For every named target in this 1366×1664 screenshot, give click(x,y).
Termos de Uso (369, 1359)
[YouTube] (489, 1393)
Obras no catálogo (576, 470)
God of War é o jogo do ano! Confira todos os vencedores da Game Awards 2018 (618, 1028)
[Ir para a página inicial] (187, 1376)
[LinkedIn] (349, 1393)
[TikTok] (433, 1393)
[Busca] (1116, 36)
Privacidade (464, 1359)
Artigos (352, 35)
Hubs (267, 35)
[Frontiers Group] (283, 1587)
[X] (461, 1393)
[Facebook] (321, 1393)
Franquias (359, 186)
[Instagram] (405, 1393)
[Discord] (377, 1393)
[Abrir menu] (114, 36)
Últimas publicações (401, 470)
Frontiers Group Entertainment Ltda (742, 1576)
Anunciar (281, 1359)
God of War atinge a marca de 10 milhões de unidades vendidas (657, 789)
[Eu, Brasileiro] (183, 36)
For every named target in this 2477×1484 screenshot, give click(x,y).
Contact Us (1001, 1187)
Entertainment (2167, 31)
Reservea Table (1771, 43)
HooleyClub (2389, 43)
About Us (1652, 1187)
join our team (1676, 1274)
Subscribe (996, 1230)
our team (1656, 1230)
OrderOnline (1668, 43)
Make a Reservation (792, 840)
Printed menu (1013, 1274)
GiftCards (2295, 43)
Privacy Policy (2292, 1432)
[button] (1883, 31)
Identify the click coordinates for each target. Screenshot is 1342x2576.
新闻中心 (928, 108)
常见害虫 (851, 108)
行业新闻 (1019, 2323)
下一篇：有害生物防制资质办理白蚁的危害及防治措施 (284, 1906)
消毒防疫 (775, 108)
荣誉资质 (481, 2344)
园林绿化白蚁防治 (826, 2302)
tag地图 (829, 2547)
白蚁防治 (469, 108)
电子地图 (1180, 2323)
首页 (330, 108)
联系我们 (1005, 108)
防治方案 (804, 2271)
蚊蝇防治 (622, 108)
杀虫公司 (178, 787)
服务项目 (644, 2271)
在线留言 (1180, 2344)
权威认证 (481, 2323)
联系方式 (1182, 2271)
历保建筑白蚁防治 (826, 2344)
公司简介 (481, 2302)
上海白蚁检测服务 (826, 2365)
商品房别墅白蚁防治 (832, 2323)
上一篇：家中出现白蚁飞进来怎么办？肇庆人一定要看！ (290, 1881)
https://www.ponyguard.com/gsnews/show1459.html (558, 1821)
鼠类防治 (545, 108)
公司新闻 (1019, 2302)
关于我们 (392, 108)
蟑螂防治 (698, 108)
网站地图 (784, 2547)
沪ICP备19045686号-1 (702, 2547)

----------------------------------------

■ **Problem to work on**: Looking at the entries above, work out how many lines include the word "this" and reply with that number alone.

■ **Output of the exercise**: 2